La démondialisation ne signifie pas nécessairement la fermeture et la déconnexion à l'égard du reste du monde. Elle signifie simplement une économie mondiale plus respectueuse des hommes et de leur environnement.

Dans le cadre des anciens Etats-nations, la compétition et la "destruction créatrice" chère à l'économiste Joseph Alois Schumpeter, les perdants n'étaient pas abandonnés par un Etat-providence financé par les gains de productivité. Dans le nouveau cadre de la mondialisation, le travail de destruction créatrice perd de sa légitimité, puisque, d'une part, le filet de sécurité antérieur put être attaqué par les marchés, et que, d'autre part, le déficit de régulation mondiale donne libre cours au mercantilisme le plus brutal. Les perdants risquent de le rester et personne ne peut croire que les habitants du Péloponnèse, équipés de leurs euros contestés, rivaliseront avec ceux de Shanghaï. Le combat est tout simplement inégal. Au surplus, il n'est pas non plus souhaitable, ni même moralement acceptable.

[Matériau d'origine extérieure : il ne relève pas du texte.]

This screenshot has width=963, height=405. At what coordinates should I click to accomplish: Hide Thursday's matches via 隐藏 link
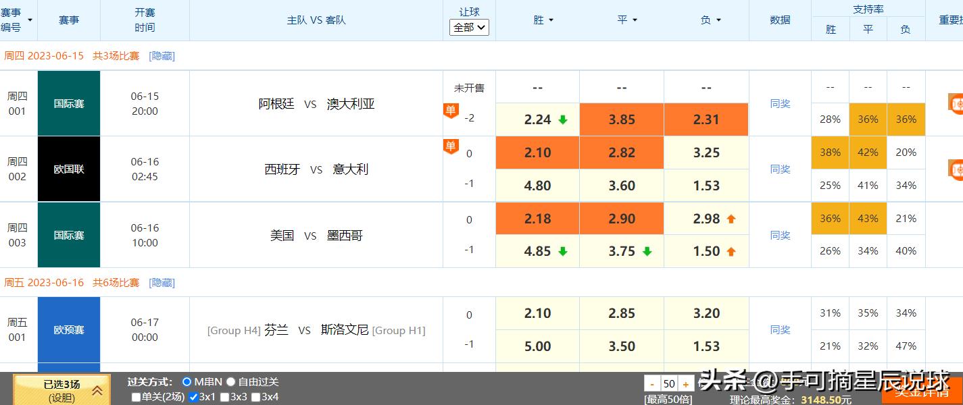click(x=162, y=55)
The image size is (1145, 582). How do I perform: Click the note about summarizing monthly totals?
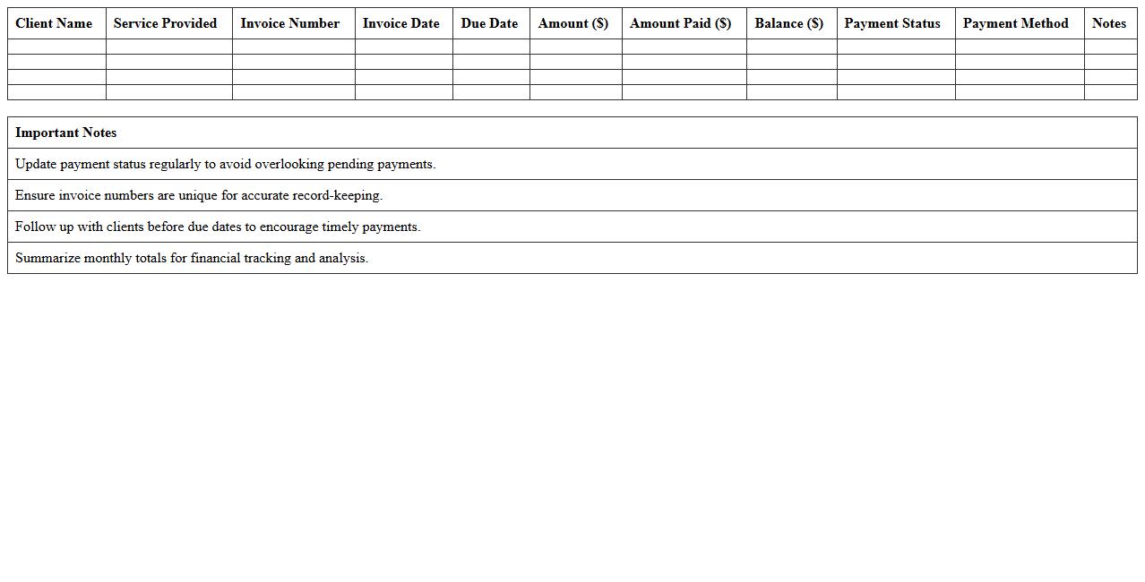[x=192, y=258]
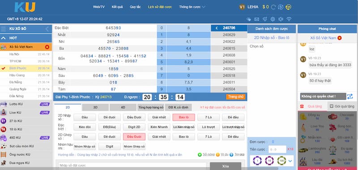Open the KU Xổ Số hamburger menu
This screenshot has width=358, height=170.
click(4, 29)
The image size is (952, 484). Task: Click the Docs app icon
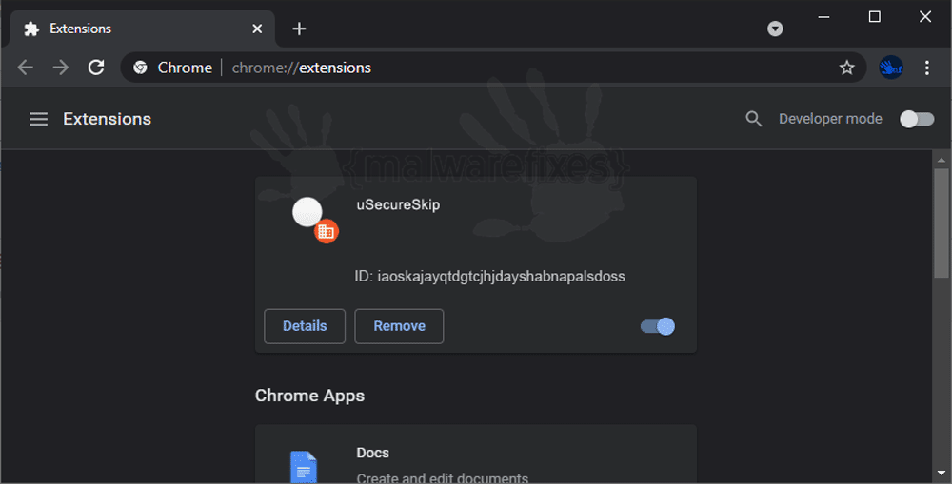[x=304, y=467]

La réalité est que nous assistons à l'émergence de nouveaux Etats qui entendent bien profiter d'une dérégulation généralisée pour se développer. La mondialisation authentique supposerait l'affaissement de tous les Etats et la naissance d'organisations de régulation planétaire, donc complètement a- nationales. Force est de constater qu'il s'agit d'une utopie, et les grandes instances de régulation (Fonds monétaire international, Bureau international du travail, OCDE, etc.) sont internationales et le resteront longtemps, puisque les seules transformations envisagées ne concernent que le poids de chaque Etat dans les conseils d'administration. Constatons aussi que la seule instance a-nationale de quelque importance est la Banque centrale européenne… laquelle voit son action de plus en plus contestée.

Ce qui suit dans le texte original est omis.